The Truth Behind "Serverless" Inference and "On‐Demand" GPU — A Word Game? - inferx-net/inferx GitHub Wiki
When people talk about serverless inference or on-demand GPU provisioning, the common assumption is that GPU resources are allocated only when inference requests arrive, and released immediately when idle, so users don't pay for idle GPUs.
But is this really true for today's so-called "serverless" or "on-demand" GPU services?
Actually, no.
Industry Reality: Not Truly On-Demand
In real industry practice, these services often mean GPU may be allocated on demand, but not truly deallocated when idle, due to one fundamental problem: cold start latency.
Because cold starts can take 10 seconds to several minutes, which is unacceptable for latency-sensitive AI inference, GPU instances are not fully scaled to zero.
Instead, they are kept alive and idle for a period (e.g., one hour) before being reclaimed.
During this idle period:
- If a request arrives, it's a warm start — response is fast.
- But users still pay for that idle GPU time, even when there are no requests.
Partial Pre-Provisioning, Not Real On-Demand
Thus, what is called "serverless" or "on-demand" is, in reality, a partial pre-provisioning strategy or a scheduling optimization — not truly dynamic GPU provisioning.

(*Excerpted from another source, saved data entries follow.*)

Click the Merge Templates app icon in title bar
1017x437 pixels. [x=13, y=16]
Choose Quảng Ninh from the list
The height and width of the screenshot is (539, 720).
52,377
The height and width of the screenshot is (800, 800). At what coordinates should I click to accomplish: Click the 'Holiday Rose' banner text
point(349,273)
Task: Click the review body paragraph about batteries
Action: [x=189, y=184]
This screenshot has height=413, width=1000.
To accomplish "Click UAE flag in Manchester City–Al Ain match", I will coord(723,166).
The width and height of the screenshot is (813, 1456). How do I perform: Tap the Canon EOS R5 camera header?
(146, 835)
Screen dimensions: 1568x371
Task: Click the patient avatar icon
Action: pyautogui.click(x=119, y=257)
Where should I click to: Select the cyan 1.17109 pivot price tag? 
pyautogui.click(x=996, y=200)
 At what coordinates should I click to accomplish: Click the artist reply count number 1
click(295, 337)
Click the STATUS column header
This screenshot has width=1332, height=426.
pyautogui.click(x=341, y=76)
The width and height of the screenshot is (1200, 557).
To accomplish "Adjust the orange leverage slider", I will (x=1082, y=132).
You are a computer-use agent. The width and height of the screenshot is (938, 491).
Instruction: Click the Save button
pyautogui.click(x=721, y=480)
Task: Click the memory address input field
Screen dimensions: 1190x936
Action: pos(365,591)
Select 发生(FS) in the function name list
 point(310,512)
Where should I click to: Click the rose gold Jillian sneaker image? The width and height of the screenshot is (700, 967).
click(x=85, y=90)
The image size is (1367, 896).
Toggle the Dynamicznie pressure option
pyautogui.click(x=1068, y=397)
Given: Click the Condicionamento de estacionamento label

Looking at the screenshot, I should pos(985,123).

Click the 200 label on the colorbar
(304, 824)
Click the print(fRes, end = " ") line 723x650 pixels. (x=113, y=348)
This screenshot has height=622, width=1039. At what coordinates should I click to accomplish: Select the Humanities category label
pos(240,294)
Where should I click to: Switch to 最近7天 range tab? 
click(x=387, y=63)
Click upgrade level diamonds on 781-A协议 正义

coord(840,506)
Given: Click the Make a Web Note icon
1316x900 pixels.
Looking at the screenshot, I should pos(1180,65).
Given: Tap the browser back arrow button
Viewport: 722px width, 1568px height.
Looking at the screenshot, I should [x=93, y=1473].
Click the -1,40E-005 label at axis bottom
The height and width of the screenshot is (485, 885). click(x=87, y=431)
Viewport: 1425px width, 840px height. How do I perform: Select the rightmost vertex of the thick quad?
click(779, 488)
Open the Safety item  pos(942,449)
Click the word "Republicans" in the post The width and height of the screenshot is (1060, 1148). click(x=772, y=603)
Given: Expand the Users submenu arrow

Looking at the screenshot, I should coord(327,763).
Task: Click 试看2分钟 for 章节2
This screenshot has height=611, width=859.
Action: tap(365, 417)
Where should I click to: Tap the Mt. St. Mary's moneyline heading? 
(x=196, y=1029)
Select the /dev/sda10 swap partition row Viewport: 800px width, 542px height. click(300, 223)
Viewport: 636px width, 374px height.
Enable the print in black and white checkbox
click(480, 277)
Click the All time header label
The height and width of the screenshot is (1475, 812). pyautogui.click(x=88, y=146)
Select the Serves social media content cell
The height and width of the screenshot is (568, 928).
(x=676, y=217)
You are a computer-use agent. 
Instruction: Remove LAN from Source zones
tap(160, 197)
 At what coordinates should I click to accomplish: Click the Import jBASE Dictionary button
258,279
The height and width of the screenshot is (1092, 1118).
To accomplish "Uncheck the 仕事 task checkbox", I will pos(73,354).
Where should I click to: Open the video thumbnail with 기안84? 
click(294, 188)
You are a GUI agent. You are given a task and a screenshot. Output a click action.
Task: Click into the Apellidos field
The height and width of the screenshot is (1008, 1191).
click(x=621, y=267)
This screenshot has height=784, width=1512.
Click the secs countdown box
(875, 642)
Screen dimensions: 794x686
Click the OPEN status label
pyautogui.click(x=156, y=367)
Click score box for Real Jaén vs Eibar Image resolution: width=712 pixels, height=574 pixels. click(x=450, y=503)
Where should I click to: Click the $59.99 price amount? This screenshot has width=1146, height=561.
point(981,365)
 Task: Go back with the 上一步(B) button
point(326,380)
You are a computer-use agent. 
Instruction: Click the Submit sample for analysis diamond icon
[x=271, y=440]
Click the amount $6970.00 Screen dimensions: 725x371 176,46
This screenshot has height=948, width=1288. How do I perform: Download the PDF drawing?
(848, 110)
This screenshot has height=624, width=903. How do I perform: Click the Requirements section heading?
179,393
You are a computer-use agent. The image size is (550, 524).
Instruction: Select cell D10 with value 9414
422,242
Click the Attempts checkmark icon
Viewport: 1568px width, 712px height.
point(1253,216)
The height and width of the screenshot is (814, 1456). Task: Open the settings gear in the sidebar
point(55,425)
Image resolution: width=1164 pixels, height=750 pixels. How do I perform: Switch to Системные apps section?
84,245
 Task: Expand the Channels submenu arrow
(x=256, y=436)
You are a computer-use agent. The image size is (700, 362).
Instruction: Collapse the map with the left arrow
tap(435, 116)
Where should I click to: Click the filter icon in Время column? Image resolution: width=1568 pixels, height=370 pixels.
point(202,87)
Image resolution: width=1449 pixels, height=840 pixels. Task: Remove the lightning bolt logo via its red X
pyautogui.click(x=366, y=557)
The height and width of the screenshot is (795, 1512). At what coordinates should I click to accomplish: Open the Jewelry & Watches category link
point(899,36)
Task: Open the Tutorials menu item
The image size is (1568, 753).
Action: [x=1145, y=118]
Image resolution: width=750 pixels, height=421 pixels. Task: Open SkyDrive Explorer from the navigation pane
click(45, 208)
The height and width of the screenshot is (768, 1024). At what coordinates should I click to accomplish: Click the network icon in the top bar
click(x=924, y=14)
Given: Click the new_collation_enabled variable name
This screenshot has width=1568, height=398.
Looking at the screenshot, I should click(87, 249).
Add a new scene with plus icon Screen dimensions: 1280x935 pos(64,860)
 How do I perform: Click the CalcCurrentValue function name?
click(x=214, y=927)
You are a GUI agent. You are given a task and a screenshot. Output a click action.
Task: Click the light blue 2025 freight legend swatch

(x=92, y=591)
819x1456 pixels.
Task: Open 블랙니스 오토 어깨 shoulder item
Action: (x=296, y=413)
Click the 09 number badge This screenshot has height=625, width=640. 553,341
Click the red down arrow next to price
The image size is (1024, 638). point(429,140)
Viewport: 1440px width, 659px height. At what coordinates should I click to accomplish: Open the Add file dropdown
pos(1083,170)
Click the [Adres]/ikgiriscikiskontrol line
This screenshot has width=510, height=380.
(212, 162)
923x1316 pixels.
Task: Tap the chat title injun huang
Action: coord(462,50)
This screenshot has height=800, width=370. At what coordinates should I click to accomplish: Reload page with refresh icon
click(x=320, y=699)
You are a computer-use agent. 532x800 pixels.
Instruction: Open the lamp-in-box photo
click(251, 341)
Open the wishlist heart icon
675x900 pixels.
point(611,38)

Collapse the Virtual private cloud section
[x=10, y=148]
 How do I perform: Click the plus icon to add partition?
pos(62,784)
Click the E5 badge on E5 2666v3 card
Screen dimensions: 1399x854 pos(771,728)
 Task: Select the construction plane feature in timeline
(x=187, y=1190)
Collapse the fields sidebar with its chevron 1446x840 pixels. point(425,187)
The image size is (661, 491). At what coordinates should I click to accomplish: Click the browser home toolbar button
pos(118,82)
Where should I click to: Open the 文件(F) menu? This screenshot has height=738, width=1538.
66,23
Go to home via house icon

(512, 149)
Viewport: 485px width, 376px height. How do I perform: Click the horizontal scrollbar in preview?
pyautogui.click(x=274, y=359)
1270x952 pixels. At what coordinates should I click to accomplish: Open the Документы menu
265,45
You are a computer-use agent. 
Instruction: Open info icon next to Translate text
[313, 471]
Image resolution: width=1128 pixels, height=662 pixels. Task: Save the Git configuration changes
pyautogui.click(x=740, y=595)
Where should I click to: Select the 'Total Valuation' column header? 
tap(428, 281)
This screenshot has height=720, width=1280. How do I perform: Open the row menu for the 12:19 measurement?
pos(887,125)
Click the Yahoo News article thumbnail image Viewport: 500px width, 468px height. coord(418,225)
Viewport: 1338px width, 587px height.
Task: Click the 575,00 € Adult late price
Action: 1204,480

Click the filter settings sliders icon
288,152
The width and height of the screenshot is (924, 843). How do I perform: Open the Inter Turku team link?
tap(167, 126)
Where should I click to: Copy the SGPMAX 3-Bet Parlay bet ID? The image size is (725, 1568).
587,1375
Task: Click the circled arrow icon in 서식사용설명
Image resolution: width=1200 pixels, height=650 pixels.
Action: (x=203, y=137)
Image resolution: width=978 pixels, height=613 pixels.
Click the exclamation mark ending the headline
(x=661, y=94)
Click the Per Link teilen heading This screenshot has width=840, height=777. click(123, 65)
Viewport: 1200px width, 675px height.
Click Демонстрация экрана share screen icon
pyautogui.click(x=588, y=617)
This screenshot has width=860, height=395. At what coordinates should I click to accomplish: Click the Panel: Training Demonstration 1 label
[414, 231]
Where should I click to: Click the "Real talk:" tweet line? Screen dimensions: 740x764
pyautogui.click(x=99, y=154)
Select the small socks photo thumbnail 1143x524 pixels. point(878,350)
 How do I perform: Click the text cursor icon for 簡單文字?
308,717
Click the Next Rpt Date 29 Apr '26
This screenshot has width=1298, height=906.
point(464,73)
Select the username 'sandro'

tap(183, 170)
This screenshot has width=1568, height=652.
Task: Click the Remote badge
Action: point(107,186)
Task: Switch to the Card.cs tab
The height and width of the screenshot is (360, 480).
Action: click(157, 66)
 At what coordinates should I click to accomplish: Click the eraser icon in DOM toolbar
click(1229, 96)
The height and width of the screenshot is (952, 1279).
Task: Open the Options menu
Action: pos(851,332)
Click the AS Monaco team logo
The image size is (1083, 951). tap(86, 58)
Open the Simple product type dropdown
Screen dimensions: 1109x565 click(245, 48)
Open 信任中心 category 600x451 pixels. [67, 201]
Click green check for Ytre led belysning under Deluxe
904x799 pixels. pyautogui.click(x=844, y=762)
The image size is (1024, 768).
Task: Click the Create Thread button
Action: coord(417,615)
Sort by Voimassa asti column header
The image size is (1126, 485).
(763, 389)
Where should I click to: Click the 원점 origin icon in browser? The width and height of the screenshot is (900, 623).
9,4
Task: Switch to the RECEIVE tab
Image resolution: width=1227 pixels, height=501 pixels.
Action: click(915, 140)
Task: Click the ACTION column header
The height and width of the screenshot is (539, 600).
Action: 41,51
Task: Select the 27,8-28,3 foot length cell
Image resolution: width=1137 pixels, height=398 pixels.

If a customer’s traffic is sporadic with long idle periods (hours), this setup might save costs compared to full pre-provisioning.
However, if there are occasional requests every few minutes, the customer ends up paying nearly full pre-provisioned costs, despite the "on-demand" label.
Why This Happens: Cold Start Bottleneck
Since cold start latency cannot currently be reduced to under 5 seconds with existing runtime designs, service providers resort to scheduling tricks, rather than delivering a genuine technical solution.
Conclusion: A Word Game That Misleads Customers
The terms "serverless" and "on-demand" in this context have become marketing word games that confuse customers, creating the illusion of a fully elastic and cost-efficient solution — which it is not.
✅ True "on-demand" or "serverless" GPU should mean:
- Instant, < (5 sec) availability
- No idle cost when there are no requests
Sadly, majority industy "serverless" inference or "on-demand" GPU is not there.